## Task statement
Only the lines from the line that contains "The image size" through the final line of the entries below belong in your answer, copied exactly and without pictures.

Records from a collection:

--- --- ---

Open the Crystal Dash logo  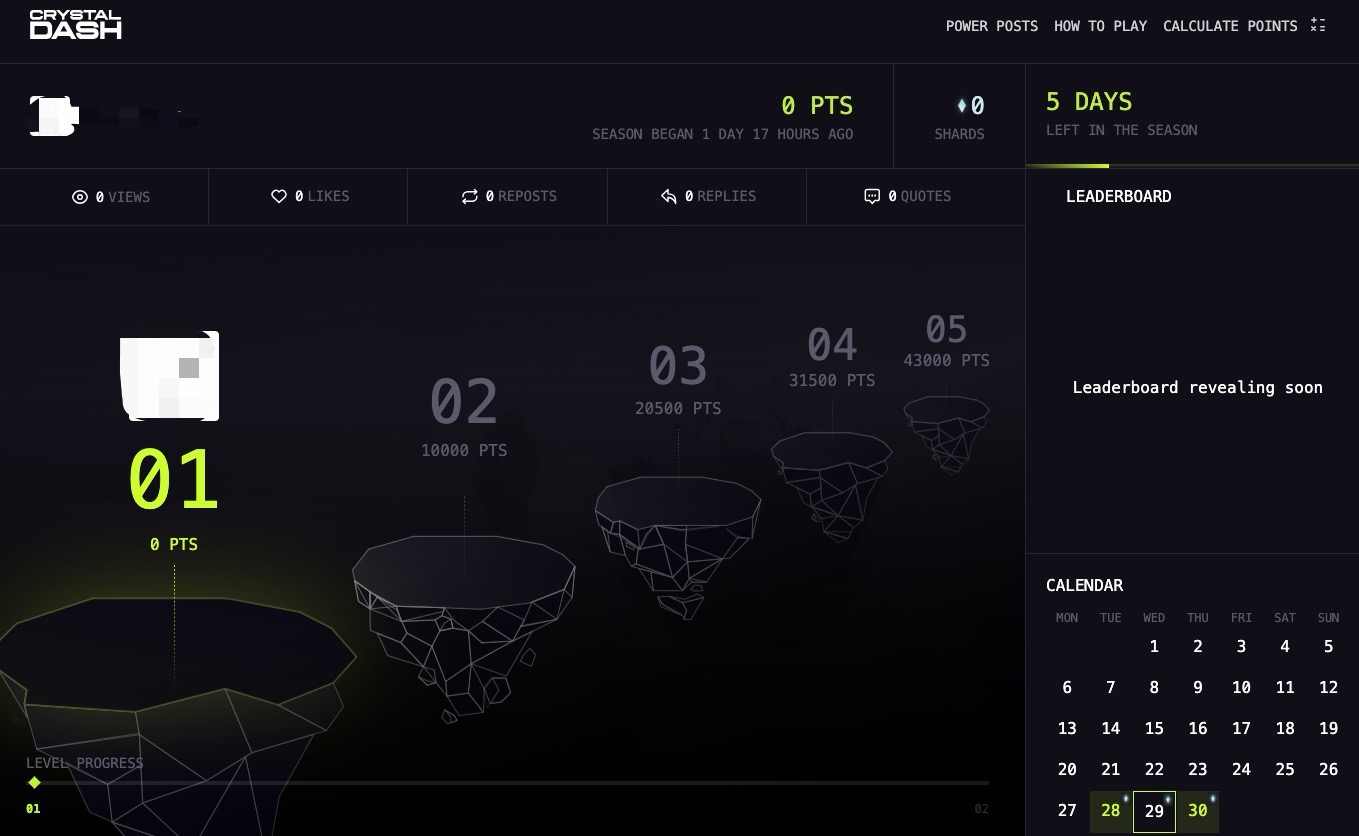(75, 23)
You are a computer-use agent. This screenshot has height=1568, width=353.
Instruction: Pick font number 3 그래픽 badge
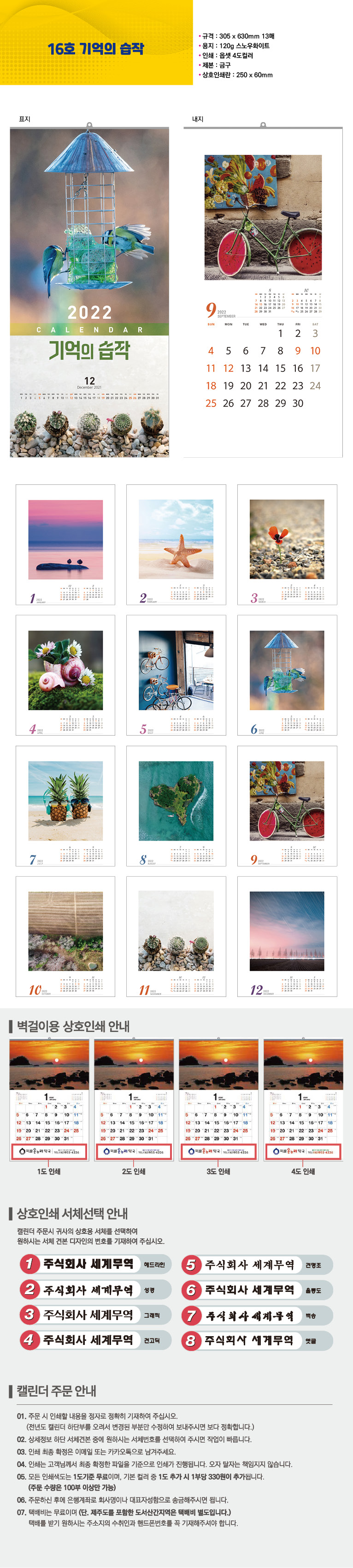coord(95,1314)
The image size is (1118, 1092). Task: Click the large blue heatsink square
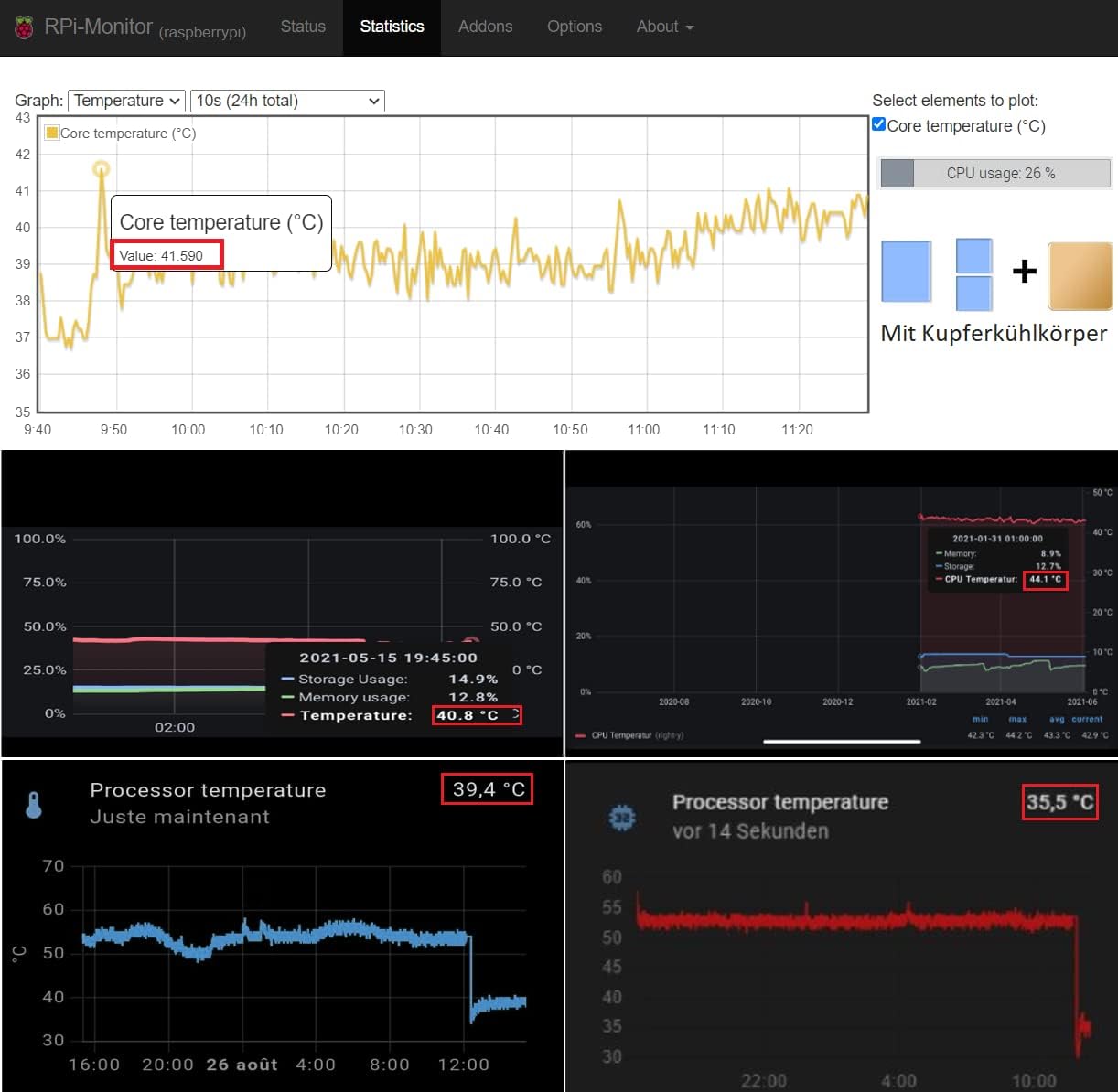(906, 272)
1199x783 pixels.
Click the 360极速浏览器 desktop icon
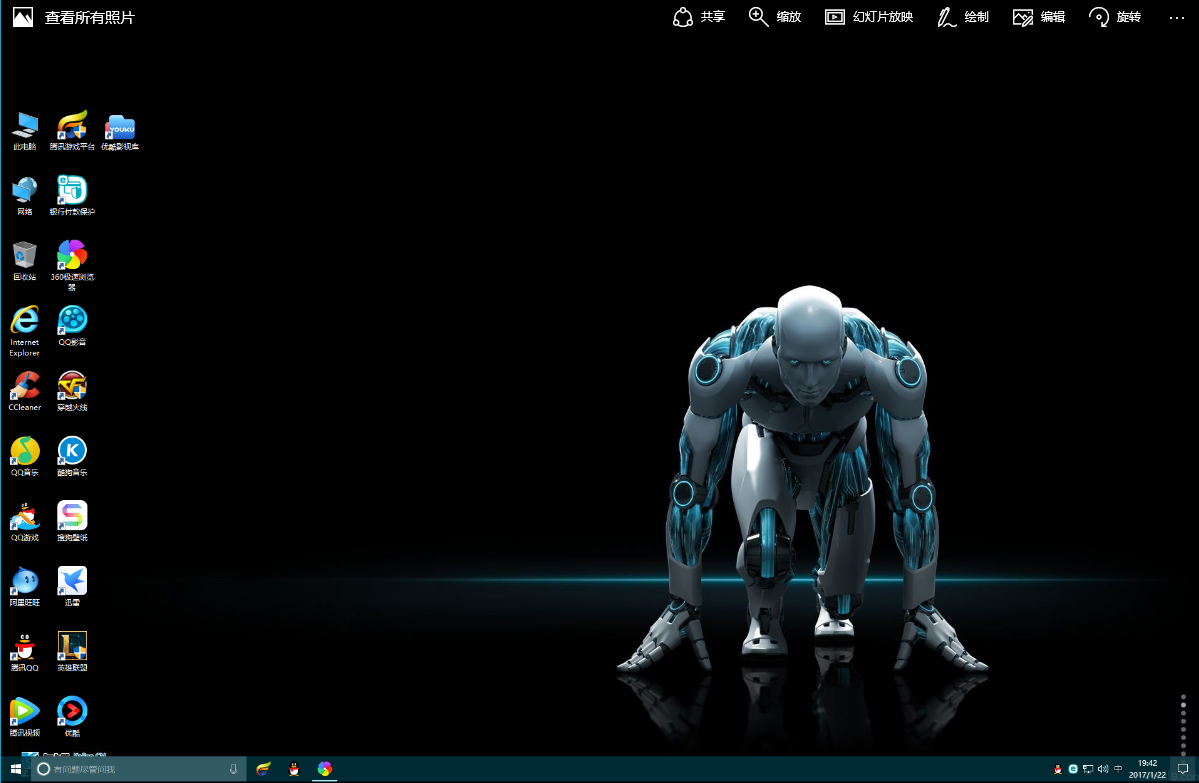click(72, 255)
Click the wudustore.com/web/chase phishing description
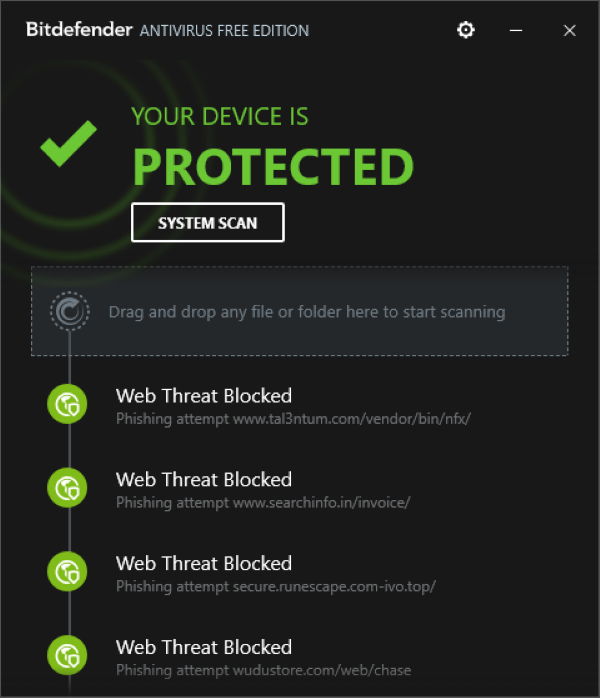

--- --- ---

## Output for this exercise
The image size is (1118, 1092). Task: Click the large blue heatsink square
(906, 272)
1199x783 pixels.
Click the 360极速浏览器 desktop icon
click(72, 255)
Click the wudustore.com/web/chase phishing description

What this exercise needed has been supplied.